What to work on:
Check each line of the material that follows, and copy those holding the string "circle".

** Opening Extracted records block **

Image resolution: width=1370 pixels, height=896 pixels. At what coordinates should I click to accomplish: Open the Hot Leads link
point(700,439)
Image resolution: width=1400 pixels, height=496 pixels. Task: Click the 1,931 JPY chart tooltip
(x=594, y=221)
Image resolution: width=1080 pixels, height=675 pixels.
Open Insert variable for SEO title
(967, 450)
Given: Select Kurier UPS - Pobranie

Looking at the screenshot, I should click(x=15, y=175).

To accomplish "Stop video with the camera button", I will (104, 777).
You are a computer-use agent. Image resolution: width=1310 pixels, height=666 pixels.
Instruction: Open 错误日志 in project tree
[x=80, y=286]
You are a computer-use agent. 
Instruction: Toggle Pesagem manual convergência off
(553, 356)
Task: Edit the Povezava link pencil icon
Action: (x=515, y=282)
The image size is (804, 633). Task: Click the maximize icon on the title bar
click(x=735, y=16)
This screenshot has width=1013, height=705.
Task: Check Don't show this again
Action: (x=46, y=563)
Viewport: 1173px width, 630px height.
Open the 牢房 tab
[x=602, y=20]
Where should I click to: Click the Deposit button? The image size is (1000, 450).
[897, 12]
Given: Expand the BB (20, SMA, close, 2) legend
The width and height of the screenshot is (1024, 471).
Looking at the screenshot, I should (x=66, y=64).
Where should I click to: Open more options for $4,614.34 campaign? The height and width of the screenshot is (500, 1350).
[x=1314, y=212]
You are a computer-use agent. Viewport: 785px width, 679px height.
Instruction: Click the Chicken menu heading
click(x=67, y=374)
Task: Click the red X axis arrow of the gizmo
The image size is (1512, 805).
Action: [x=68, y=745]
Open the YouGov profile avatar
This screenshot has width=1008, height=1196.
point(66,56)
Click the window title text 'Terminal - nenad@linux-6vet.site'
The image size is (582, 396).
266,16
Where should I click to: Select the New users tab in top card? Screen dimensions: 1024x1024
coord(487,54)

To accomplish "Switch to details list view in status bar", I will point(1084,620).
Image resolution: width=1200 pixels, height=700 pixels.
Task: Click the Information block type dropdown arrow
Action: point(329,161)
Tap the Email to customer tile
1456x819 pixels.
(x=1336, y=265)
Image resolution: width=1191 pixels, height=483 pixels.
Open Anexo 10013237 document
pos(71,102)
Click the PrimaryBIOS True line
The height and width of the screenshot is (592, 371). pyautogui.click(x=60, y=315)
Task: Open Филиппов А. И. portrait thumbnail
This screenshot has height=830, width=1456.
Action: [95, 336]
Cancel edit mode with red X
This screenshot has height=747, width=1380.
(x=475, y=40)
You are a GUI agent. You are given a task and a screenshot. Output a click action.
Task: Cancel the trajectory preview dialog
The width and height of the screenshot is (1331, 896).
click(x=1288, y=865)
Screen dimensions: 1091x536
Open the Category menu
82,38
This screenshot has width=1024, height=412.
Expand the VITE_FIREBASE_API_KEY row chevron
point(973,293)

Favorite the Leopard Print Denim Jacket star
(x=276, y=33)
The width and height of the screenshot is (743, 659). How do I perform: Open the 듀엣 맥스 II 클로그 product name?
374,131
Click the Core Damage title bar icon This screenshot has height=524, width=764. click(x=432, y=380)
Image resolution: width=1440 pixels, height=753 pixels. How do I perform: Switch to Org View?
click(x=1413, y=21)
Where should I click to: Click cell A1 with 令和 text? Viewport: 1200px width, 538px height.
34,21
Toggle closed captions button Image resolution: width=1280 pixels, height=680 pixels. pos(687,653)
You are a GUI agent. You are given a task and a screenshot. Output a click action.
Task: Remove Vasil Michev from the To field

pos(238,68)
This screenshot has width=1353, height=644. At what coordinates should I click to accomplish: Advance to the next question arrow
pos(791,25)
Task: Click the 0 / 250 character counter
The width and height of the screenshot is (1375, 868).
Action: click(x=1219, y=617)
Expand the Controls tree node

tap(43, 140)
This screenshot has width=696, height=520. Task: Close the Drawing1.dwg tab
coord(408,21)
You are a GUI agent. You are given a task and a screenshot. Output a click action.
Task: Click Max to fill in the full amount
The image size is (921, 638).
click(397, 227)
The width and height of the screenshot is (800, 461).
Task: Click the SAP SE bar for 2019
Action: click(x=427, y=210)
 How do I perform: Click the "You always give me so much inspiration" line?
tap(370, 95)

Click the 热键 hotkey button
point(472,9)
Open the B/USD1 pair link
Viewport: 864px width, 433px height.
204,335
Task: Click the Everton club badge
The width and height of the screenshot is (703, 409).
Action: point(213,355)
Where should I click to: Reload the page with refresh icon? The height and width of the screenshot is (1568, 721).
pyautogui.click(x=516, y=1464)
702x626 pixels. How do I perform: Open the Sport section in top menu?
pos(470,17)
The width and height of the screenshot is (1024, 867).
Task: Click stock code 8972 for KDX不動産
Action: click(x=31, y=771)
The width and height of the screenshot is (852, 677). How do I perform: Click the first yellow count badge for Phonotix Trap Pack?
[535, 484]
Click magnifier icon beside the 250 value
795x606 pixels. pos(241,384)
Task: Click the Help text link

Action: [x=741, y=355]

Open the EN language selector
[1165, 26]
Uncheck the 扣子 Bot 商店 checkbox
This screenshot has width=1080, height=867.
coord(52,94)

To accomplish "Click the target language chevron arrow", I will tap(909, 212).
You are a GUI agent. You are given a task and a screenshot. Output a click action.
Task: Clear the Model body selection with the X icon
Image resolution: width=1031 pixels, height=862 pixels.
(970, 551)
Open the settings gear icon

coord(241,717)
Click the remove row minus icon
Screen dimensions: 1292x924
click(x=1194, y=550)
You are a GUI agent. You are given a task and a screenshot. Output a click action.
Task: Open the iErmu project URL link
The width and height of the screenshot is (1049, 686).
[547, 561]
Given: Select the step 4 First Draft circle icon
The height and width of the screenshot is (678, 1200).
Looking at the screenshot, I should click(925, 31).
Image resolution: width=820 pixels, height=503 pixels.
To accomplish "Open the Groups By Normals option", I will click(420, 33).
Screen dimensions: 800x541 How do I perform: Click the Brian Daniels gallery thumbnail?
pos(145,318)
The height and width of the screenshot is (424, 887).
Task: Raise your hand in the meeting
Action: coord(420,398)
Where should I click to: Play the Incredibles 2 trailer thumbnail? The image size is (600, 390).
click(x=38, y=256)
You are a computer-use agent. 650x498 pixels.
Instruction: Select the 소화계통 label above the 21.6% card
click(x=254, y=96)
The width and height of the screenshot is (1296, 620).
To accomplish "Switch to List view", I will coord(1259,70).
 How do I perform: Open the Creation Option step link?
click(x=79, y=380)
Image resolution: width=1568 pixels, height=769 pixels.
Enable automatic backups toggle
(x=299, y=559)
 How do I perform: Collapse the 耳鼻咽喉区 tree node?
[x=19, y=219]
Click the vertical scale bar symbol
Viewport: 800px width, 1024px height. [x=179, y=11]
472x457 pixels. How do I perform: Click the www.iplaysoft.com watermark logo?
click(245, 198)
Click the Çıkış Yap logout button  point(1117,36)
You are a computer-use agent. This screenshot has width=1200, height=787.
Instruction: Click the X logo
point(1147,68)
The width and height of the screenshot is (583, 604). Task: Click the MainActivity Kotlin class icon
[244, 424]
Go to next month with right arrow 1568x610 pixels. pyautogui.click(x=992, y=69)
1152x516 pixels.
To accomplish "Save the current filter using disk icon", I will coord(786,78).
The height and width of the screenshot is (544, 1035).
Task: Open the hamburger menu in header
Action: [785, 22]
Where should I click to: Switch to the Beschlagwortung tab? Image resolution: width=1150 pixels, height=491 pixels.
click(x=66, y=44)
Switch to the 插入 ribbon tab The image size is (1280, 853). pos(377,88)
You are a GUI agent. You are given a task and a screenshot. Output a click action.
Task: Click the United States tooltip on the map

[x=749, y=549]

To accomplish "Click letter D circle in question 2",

** Closing Extracted records block **

Reply:
Given: Select the step 4 First Draft circle icon
To accomplish "Click letter D circle in question 2",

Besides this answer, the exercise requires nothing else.